◆ **Aim of the task**:
Across these entries, how many lines contain the word "agent"? Answer with only the number.

◆ **Dataset entries**:
━━━━━━━━━━━━━━━━━━━━

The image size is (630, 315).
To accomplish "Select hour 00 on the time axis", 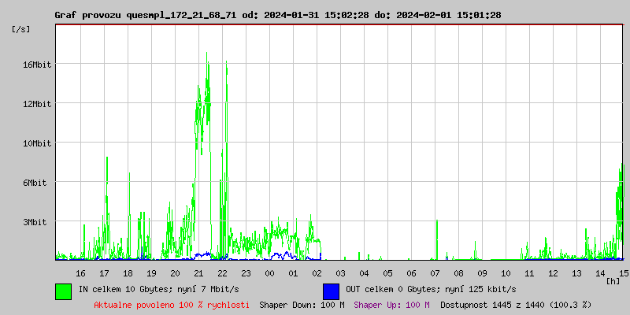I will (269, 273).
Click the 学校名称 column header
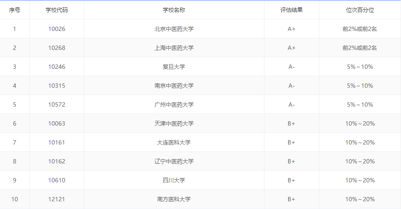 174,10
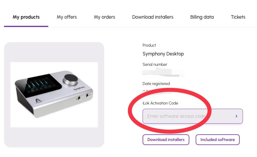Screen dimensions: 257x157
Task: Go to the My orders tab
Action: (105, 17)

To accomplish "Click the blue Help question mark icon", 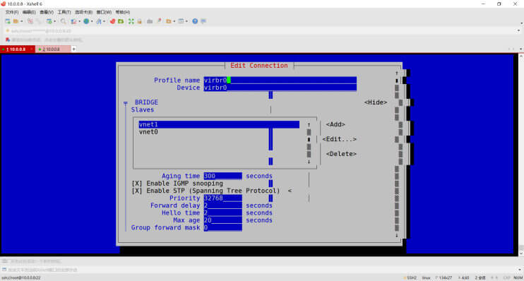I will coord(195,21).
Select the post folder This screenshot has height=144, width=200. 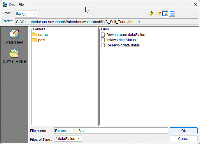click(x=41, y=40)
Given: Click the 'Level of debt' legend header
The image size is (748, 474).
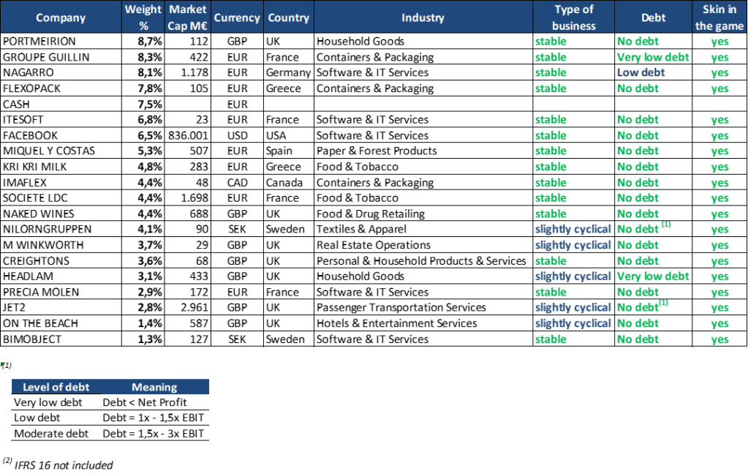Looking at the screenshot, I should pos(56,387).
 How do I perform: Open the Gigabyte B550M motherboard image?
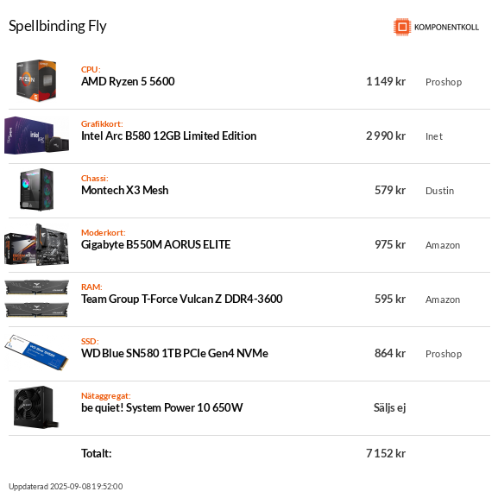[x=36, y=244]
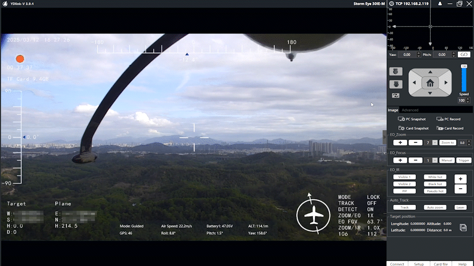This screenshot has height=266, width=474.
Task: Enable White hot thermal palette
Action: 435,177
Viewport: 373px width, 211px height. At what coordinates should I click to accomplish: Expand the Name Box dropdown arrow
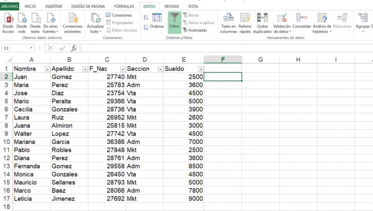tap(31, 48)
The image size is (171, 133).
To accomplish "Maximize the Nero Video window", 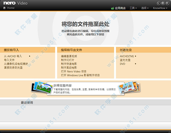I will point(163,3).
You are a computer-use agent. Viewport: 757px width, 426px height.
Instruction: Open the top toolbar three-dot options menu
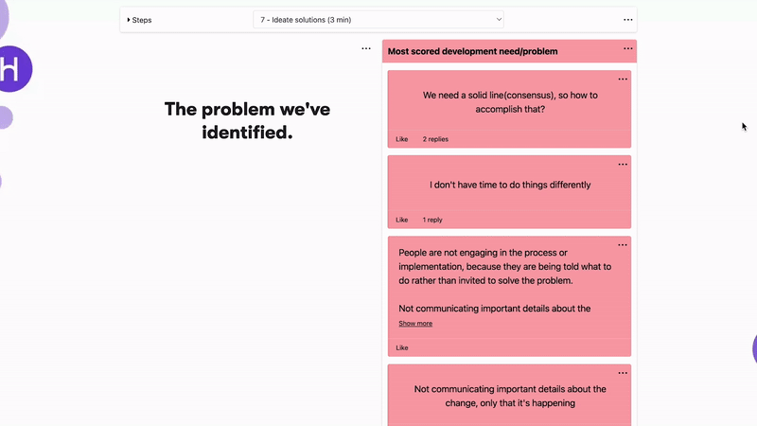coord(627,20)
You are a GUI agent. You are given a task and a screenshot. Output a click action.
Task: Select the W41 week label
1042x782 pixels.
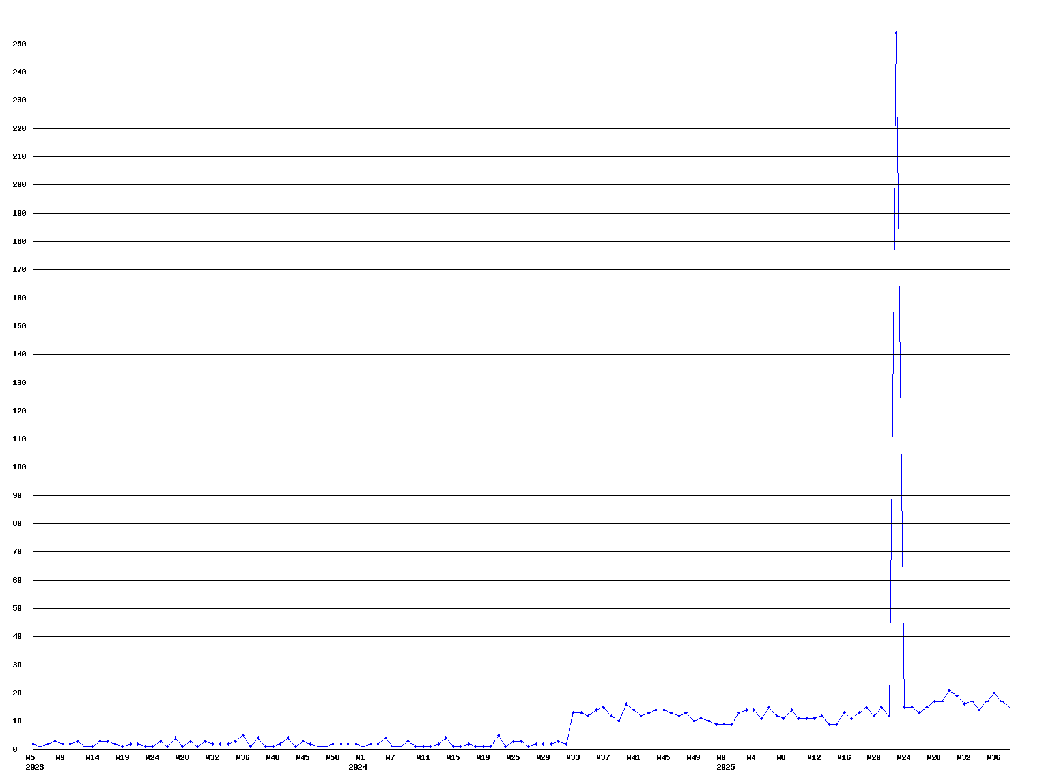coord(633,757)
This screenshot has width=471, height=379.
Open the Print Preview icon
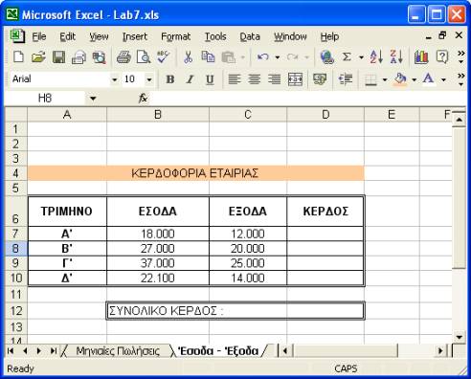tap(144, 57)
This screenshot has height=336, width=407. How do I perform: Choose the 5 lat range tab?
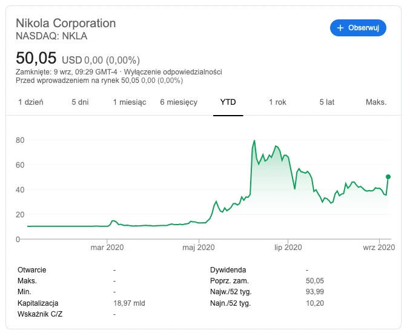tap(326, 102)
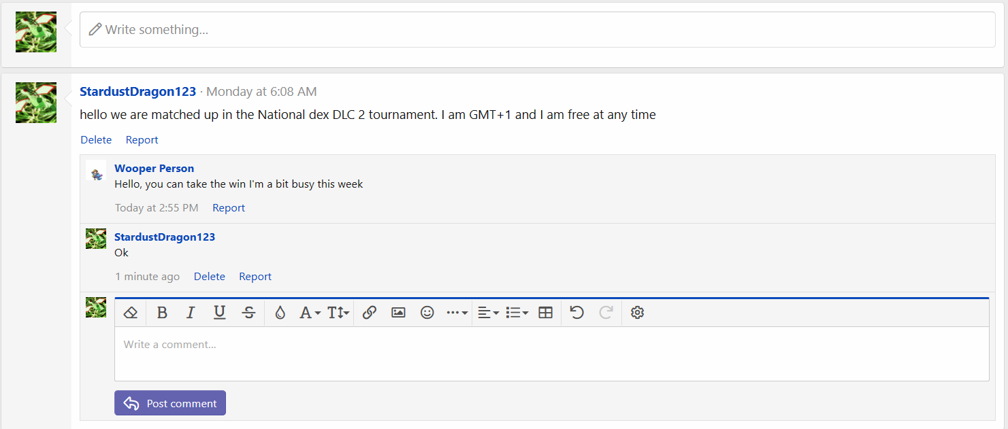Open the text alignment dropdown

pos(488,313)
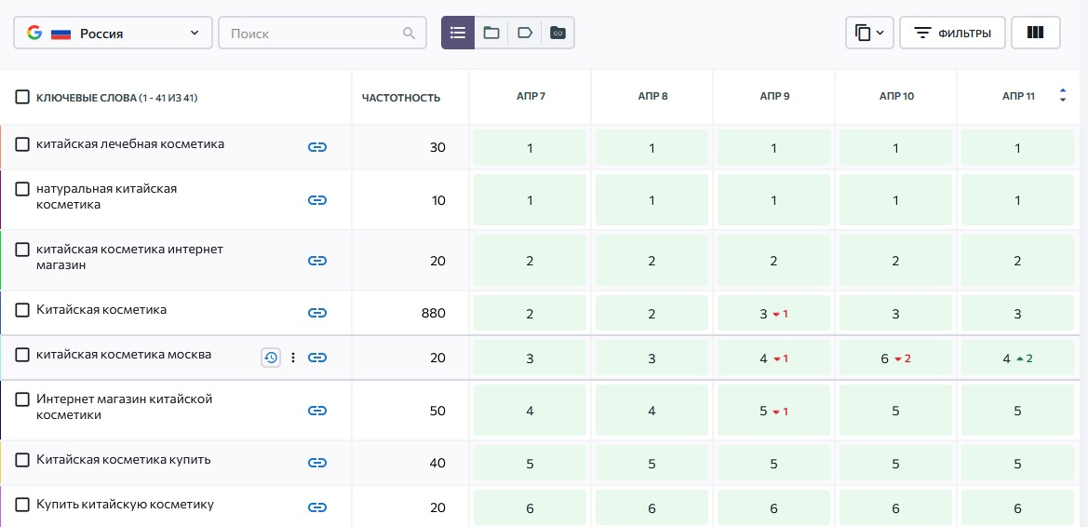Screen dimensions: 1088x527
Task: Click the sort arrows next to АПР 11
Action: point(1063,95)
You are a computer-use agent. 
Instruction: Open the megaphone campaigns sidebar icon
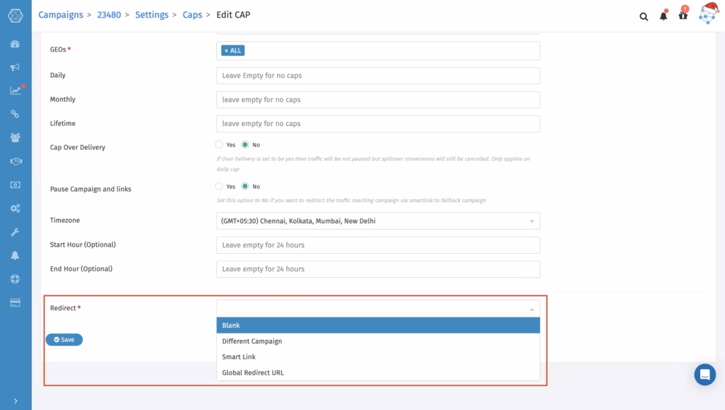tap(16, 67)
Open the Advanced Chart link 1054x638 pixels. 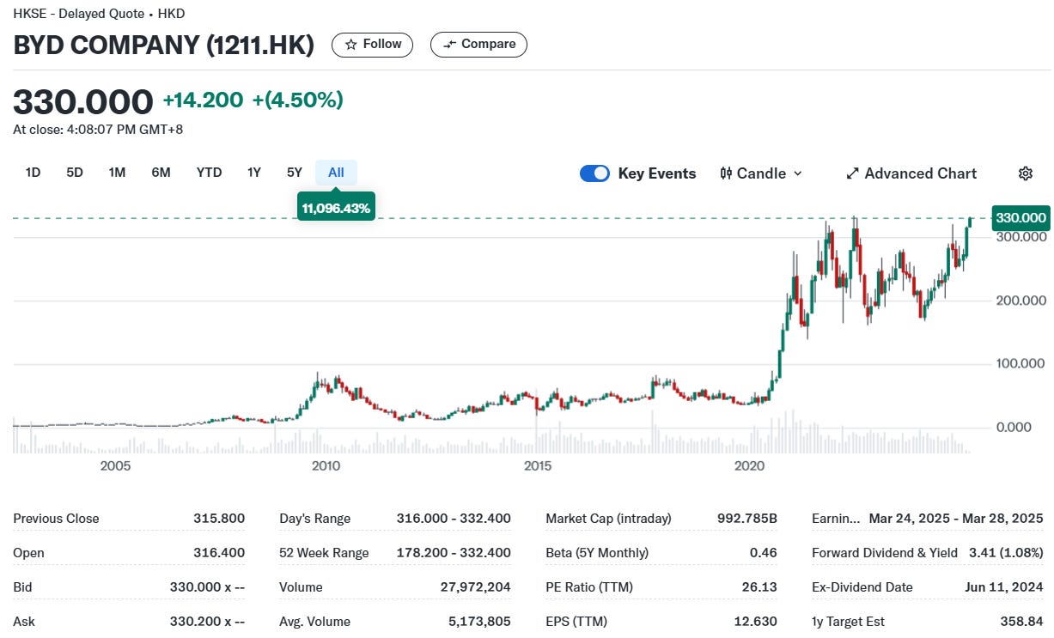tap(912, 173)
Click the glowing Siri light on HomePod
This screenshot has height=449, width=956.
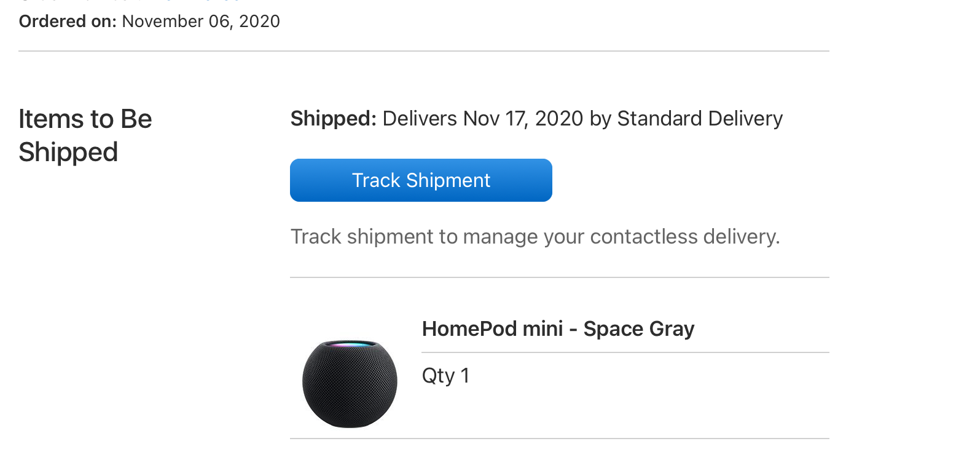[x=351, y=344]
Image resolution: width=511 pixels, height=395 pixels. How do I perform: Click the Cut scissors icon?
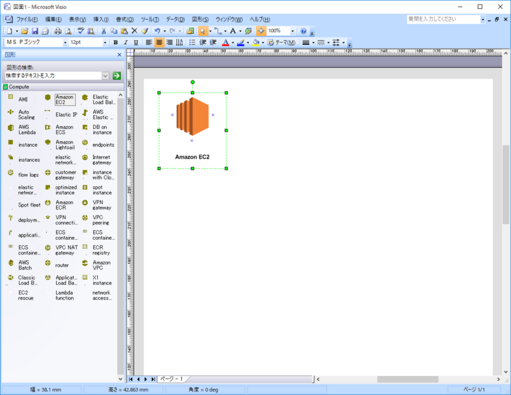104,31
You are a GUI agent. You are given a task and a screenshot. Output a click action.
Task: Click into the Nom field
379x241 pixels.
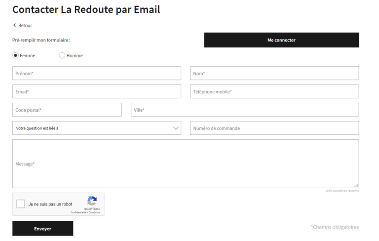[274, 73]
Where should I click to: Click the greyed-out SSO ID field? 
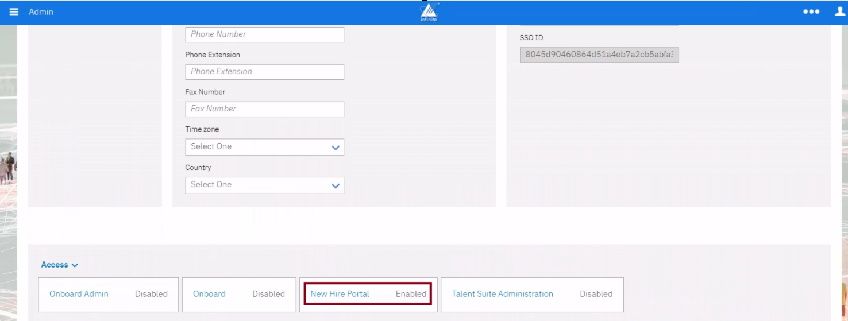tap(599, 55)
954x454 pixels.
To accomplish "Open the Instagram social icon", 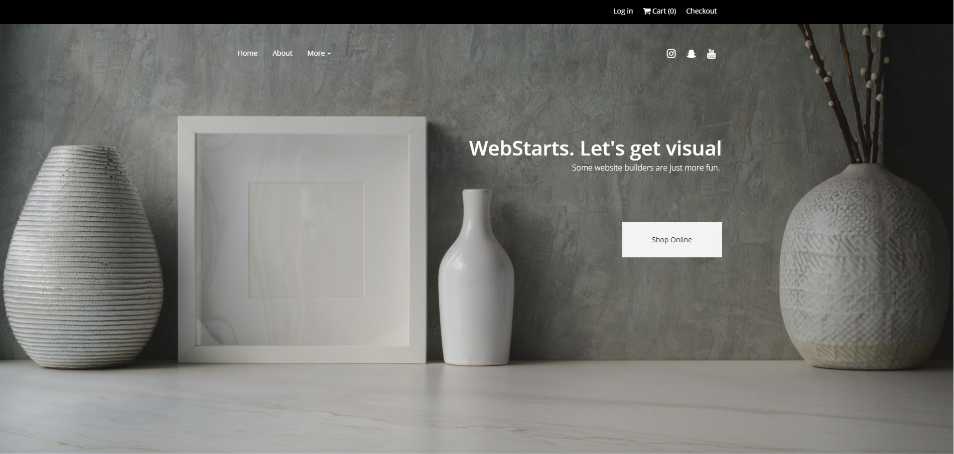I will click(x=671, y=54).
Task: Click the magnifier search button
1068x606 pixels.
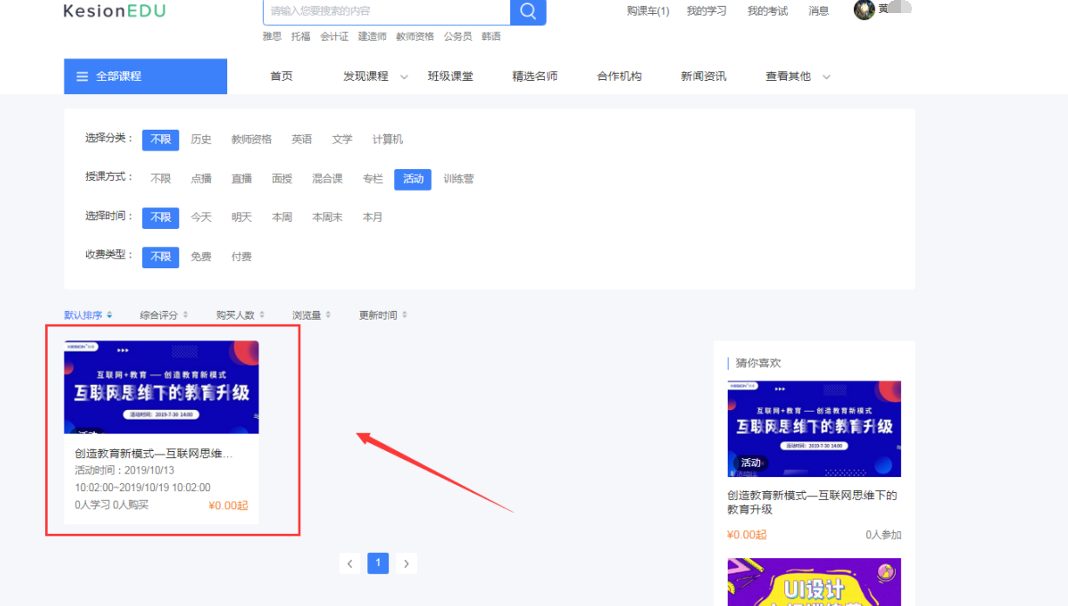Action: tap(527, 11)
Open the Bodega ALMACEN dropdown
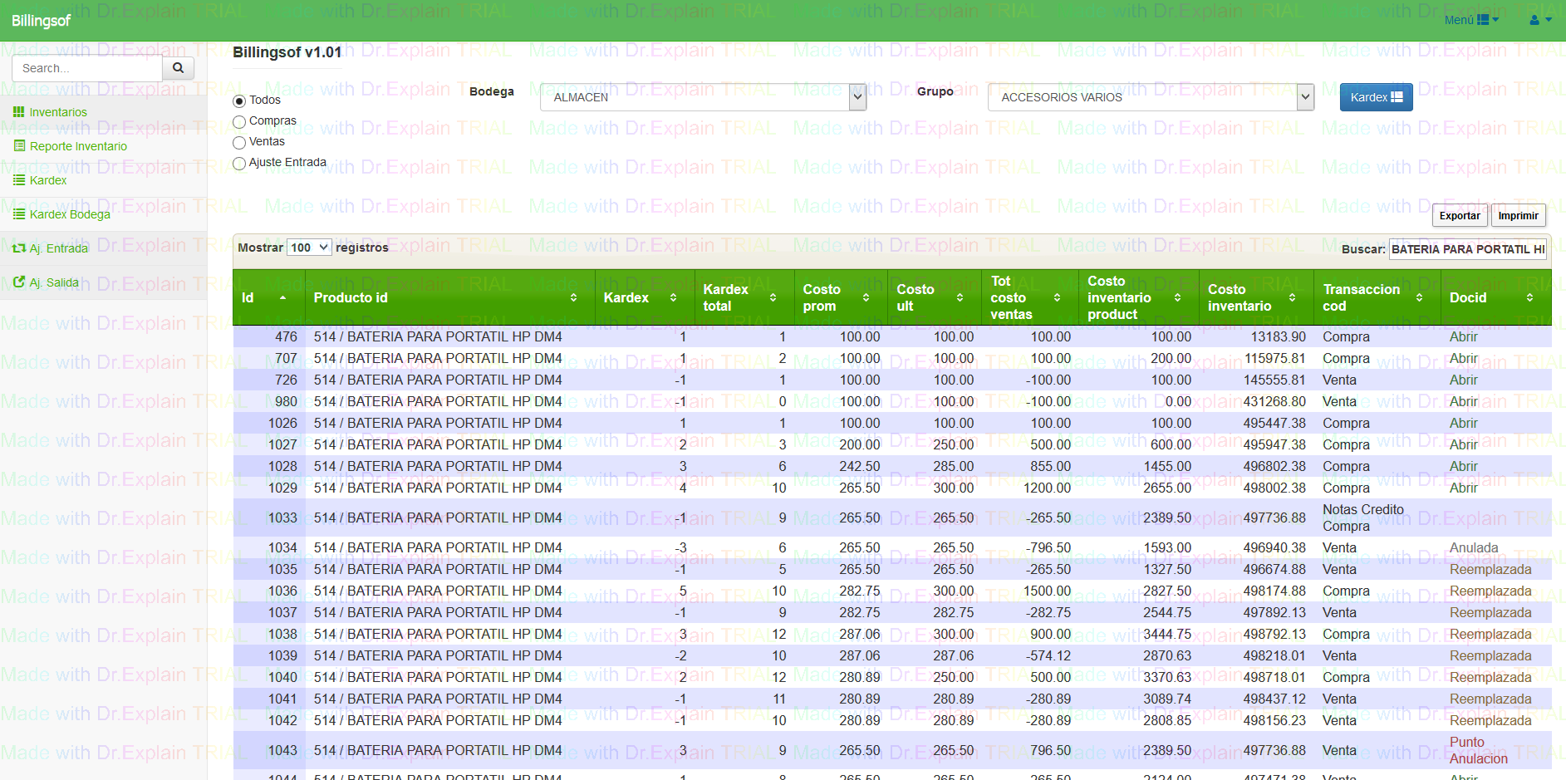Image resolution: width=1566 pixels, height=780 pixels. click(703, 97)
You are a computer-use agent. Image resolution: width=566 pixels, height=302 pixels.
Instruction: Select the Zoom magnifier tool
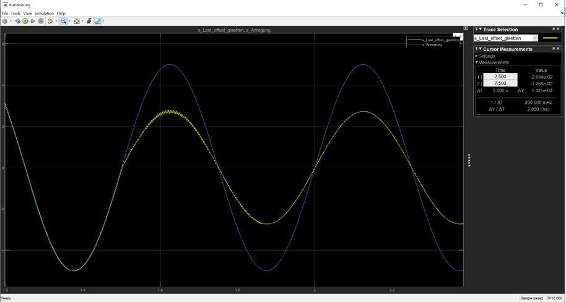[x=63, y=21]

━━━━━━━━━━━━━━━━━━━━

◆ **Problem solution**:
5